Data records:
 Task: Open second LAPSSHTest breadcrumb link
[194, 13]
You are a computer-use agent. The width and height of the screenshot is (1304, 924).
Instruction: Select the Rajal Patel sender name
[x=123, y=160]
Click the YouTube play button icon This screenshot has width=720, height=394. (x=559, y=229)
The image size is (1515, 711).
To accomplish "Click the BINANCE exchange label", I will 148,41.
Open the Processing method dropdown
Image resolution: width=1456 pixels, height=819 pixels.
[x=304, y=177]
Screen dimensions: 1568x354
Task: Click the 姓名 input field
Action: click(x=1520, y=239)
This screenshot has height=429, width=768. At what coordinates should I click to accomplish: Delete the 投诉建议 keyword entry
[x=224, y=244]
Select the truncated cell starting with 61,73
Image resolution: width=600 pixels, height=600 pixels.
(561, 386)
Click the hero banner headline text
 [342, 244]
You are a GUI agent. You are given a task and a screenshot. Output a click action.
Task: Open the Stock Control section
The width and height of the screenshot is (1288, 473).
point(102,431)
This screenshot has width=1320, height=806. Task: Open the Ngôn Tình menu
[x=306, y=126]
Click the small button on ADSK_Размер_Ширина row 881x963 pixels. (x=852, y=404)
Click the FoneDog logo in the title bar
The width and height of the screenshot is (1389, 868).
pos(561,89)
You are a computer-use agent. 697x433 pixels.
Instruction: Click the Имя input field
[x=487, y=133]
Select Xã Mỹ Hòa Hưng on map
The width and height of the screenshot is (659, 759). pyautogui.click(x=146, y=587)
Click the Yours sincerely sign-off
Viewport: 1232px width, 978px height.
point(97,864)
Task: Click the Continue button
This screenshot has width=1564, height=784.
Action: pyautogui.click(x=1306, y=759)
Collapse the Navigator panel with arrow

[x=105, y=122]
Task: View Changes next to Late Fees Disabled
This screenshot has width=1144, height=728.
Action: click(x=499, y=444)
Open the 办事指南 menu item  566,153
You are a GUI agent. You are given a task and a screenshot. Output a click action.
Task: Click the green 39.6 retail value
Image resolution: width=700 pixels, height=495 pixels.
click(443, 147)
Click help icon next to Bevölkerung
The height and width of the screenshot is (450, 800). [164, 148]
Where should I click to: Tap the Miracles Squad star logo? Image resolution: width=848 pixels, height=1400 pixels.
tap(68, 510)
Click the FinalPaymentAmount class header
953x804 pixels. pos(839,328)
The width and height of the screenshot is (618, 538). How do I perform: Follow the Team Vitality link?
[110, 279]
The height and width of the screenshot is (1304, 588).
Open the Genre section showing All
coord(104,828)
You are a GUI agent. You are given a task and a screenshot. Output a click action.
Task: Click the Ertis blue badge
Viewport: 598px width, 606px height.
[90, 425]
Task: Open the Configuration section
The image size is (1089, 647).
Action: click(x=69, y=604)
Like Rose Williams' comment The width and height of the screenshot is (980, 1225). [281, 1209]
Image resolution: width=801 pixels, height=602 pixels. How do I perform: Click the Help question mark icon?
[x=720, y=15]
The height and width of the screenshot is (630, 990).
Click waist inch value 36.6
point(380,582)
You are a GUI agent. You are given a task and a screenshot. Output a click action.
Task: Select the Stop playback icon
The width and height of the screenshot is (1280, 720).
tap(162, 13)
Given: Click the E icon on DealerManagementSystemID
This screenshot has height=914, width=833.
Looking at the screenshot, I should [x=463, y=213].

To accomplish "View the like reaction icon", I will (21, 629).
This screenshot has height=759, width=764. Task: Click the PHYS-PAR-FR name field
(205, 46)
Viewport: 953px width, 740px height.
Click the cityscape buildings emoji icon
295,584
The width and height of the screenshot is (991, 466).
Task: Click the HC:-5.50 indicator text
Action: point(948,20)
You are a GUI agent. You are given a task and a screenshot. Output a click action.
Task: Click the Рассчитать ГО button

### Work task
From the records above, extract each line exactly as shown.

### Task solution
 Task: Open second LAPSSHTest breadcrumb link
[194, 13]
You are a computer-use agent. The width and height of the screenshot is (1304, 924).
Instruction: Select the Rajal Patel sender name
[x=123, y=160]
Click the YouTube play button icon This screenshot has width=720, height=394. (x=559, y=229)
The image size is (1515, 711).
To accomplish "Click the BINANCE exchange label", I will 148,41.
Open the Processing method dropdown
Image resolution: width=1456 pixels, height=819 pixels.
[x=304, y=177]
Screen dimensions: 1568x354
Task: Click the 姓名 input field
Action: click(x=1520, y=239)
This screenshot has height=429, width=768. At what coordinates should I click to accomplish: Delete the 投诉建议 keyword entry
[x=224, y=244]
Select the truncated cell starting with 61,73
Image resolution: width=600 pixels, height=600 pixels.
(561, 386)
Click the hero banner headline text
 [342, 244]
You are a GUI agent. You are given a task and a screenshot. Output a click action.
Task: Open the Stock Control section
The width and height of the screenshot is (1288, 473).
point(102,431)
This screenshot has width=1320, height=806. Task: Open the Ngôn Tình menu
[x=306, y=126]
Click the small button on ADSK_Размер_Ширина row 881x963 pixels. (x=852, y=404)
Click the FoneDog logo in the title bar
The width and height of the screenshot is (1389, 868).
pos(561,89)
You are a computer-use agent. 697x433 pixels.
Instruction: Click the Имя input field
[x=487, y=133]
Select Xã Mỹ Hòa Hưng on map
The width and height of the screenshot is (659, 759). pyautogui.click(x=146, y=587)
Click the Yours sincerely sign-off
Viewport: 1232px width, 978px height.
point(97,864)
Task: Click the Continue button
This screenshot has width=1564, height=784.
Action: pyautogui.click(x=1306, y=759)
Collapse the Navigator panel with arrow

[x=105, y=122]
Task: View Changes next to Late Fees Disabled
This screenshot has width=1144, height=728.
Action: click(x=499, y=444)
Open the 办事指南 menu item  566,153
You are a GUI agent. You are given a task and a screenshot. Output a click action.
Task: Click the green 39.6 retail value
Image resolution: width=700 pixels, height=495 pixels.
click(443, 147)
Click help icon next to Bevölkerung
The height and width of the screenshot is (450, 800). [164, 148]
Where should I click to: Tap the Miracles Squad star logo? Image resolution: width=848 pixels, height=1400 pixels.
tap(68, 510)
Click the FinalPaymentAmount class header
953x804 pixels. pos(839,328)
The width and height of the screenshot is (618, 538). How do I perform: Follow the Team Vitality link?
[110, 279]
The height and width of the screenshot is (1304, 588).
Open the Genre section showing All
coord(104,828)
You are a GUI agent. You are given a task and a screenshot. Output a click action.
Task: Click the Ertis blue badge
Viewport: 598px width, 606px height.
[90, 425]
Task: Open the Configuration section
The image size is (1089, 647).
Action: click(x=69, y=604)
Like Rose Williams' comment The width and height of the screenshot is (980, 1225). [281, 1209]
Image resolution: width=801 pixels, height=602 pixels. How do I perform: Click the Help question mark icon?
[x=720, y=15]
The height and width of the screenshot is (630, 990).
Click waist inch value 36.6
point(380,582)
You are a GUI agent. You are given a task and a screenshot. Output a click action.
Task: Select the Stop playback icon
The width and height of the screenshot is (1280, 720).
tap(162, 13)
Given: Click the E icon on DealerManagementSystemID
This screenshot has height=914, width=833.
Looking at the screenshot, I should [x=463, y=213].

To accomplish "View the like reaction icon", I will (21, 629).
This screenshot has height=759, width=764. Task: Click the PHYS-PAR-FR name field
(205, 46)
Viewport: 953px width, 740px height.
Click the cityscape buildings emoji icon
295,584
The width and height of the screenshot is (991, 466).
Task: Click the HC:-5.50 indicator text
Action: point(948,20)
You are a GUI agent. You are given a task and a screenshot. Output a click action.
Task: Click the Рассчитать ГО button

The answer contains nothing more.